---- Provided entries

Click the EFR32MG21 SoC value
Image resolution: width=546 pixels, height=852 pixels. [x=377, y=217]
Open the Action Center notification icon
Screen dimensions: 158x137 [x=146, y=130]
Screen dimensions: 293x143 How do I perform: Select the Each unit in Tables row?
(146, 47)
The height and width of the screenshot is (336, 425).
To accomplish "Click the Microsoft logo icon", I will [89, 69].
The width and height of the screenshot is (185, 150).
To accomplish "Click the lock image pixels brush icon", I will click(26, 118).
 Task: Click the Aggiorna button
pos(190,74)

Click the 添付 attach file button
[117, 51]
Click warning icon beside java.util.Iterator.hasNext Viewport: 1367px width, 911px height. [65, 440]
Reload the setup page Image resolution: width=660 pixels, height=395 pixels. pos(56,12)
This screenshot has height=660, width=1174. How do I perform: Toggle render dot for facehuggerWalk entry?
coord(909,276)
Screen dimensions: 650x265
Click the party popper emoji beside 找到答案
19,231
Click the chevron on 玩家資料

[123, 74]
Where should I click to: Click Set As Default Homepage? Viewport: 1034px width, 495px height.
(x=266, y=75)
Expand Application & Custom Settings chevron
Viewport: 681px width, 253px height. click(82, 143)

--------

*Problem description*.
Exactly one number should be given, showing how many lines of the material above contain the string "accomplish".

*Task output*.
2